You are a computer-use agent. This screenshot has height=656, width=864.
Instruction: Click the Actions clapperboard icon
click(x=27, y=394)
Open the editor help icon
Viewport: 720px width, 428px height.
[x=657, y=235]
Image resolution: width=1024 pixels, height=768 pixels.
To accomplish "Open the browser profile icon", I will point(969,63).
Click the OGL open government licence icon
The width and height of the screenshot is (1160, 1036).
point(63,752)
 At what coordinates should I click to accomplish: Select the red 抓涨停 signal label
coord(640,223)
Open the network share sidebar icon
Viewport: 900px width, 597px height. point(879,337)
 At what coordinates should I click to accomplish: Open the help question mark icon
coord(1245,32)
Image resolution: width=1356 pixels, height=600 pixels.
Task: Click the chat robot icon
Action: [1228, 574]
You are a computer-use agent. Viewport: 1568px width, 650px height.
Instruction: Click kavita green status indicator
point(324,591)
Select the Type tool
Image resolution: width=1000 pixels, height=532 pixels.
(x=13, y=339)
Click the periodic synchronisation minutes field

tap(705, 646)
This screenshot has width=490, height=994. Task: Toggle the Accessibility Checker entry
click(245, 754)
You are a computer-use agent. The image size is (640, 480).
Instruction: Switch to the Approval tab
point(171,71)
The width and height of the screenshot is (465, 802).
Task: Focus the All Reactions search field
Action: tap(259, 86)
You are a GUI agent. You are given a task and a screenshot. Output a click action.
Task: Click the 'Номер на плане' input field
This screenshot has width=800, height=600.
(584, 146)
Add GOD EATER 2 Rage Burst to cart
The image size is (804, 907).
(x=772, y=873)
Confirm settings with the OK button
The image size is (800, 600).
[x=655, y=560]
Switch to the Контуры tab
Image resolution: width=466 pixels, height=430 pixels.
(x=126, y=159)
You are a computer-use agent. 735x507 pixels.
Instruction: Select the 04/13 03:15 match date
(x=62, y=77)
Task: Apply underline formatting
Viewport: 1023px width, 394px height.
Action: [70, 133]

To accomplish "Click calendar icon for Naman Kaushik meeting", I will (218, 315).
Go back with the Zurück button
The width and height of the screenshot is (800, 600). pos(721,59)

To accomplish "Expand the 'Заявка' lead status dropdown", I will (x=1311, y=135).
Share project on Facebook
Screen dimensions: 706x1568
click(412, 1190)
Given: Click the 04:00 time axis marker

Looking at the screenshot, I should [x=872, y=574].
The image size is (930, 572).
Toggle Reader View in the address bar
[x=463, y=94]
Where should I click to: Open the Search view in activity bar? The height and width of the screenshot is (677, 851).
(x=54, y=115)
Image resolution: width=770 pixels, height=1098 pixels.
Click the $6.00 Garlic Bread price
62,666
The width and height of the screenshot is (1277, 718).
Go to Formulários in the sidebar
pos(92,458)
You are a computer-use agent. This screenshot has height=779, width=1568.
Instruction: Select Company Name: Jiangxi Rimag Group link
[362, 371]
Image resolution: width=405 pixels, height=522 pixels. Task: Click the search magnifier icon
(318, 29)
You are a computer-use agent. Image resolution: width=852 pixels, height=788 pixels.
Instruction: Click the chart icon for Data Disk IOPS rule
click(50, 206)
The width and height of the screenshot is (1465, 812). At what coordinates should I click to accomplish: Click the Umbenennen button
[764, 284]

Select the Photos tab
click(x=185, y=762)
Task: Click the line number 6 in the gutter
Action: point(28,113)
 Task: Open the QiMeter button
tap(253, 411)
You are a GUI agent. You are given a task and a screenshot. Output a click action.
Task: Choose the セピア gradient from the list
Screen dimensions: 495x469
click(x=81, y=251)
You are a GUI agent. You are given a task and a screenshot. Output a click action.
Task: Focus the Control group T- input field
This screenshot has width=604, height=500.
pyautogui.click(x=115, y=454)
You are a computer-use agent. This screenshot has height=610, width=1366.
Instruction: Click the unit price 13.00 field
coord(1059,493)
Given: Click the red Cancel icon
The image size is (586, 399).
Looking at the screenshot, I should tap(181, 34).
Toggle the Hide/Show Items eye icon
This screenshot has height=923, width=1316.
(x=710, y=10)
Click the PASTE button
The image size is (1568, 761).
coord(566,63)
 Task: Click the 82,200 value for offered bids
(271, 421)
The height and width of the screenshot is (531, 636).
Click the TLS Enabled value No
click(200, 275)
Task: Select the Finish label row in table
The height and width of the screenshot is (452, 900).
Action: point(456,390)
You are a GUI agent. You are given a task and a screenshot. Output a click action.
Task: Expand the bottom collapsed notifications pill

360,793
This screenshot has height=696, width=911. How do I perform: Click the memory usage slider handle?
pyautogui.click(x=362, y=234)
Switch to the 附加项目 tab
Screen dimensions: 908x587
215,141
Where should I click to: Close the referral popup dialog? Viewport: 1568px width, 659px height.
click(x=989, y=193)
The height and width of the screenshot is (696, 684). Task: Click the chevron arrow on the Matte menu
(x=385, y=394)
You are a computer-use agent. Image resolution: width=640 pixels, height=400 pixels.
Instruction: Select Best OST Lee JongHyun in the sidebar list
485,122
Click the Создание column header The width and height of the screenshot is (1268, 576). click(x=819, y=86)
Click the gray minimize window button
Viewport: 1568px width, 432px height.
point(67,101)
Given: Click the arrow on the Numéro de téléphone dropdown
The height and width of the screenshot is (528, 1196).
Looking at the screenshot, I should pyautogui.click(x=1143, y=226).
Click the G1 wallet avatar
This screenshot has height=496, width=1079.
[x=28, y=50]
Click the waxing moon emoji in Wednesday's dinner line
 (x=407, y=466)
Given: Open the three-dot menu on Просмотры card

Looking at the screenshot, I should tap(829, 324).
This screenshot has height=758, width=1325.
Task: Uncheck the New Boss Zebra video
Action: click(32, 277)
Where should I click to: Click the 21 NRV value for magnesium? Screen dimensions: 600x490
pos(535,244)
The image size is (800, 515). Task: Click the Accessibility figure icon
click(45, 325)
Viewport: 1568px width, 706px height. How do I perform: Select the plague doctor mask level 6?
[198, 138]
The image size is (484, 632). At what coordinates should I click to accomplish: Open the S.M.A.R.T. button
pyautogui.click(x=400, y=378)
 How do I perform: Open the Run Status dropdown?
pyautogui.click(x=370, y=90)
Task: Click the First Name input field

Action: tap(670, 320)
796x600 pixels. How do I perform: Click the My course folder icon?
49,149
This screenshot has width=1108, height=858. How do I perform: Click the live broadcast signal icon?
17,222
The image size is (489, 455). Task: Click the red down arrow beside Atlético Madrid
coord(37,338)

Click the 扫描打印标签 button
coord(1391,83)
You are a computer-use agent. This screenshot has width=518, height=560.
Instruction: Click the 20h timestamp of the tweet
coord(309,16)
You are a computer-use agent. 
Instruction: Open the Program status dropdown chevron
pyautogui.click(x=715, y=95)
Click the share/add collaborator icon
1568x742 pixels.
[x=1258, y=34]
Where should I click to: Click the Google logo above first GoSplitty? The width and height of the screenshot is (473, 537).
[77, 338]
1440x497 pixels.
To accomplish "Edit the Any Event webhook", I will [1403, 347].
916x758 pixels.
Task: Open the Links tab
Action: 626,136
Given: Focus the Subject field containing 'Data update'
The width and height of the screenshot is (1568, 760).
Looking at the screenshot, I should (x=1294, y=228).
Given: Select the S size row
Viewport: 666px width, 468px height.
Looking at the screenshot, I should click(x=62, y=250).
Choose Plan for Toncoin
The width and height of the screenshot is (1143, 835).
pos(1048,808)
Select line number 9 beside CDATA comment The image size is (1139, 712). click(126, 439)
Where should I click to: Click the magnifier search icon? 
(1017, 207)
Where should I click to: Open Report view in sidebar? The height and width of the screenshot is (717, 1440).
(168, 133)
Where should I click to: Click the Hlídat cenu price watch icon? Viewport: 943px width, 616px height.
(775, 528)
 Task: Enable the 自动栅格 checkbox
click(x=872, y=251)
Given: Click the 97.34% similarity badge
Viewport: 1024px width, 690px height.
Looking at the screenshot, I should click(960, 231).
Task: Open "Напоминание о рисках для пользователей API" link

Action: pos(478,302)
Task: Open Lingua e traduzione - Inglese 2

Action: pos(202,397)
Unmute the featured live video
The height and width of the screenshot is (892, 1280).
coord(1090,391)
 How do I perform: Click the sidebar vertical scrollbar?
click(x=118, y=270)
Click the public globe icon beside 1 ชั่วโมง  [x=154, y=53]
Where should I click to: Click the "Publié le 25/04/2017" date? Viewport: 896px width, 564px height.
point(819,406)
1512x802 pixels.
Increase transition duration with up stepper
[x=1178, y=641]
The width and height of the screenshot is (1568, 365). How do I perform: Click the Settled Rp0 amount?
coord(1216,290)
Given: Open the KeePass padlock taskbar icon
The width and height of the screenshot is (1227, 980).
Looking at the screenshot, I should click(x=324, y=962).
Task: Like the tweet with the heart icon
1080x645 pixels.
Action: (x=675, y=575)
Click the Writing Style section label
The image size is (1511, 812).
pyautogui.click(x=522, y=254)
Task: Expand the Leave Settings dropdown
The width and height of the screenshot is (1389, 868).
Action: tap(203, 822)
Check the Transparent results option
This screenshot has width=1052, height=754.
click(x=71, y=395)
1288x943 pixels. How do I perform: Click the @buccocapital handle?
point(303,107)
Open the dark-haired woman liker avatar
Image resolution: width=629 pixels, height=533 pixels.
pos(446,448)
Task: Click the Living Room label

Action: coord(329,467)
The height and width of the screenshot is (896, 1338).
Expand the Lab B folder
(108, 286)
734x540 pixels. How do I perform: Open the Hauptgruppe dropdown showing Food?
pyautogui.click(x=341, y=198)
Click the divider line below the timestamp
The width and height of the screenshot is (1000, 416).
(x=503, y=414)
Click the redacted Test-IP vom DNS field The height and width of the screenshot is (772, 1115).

········

* _Exercise description_
Would you please return all lines of the data that include the word "computer"?

* _Expected output_
You are a computer-use agent. This screenshot has height=656, width=864.
You are a computer-use agent. Viewport: 1568px width, 650px height.
You are a computer-use agent. The image size is (640, 480).
You are a computer-use agent. 735x507 pixels.
You are a computer-use agent. This screenshot has height=779, width=1568.
You are a computer-use agent. Image resolution: width=852 pixels, height=788 pixels.
You are a computer-use agent. This screenshot has height=610, width=1366.
You are a computer-use agent. Image resolution: width=640 pixels, height=400 pixels.
You are a computer-use agent. This screenshot has width=518, height=560.
You are a computer-use agent. 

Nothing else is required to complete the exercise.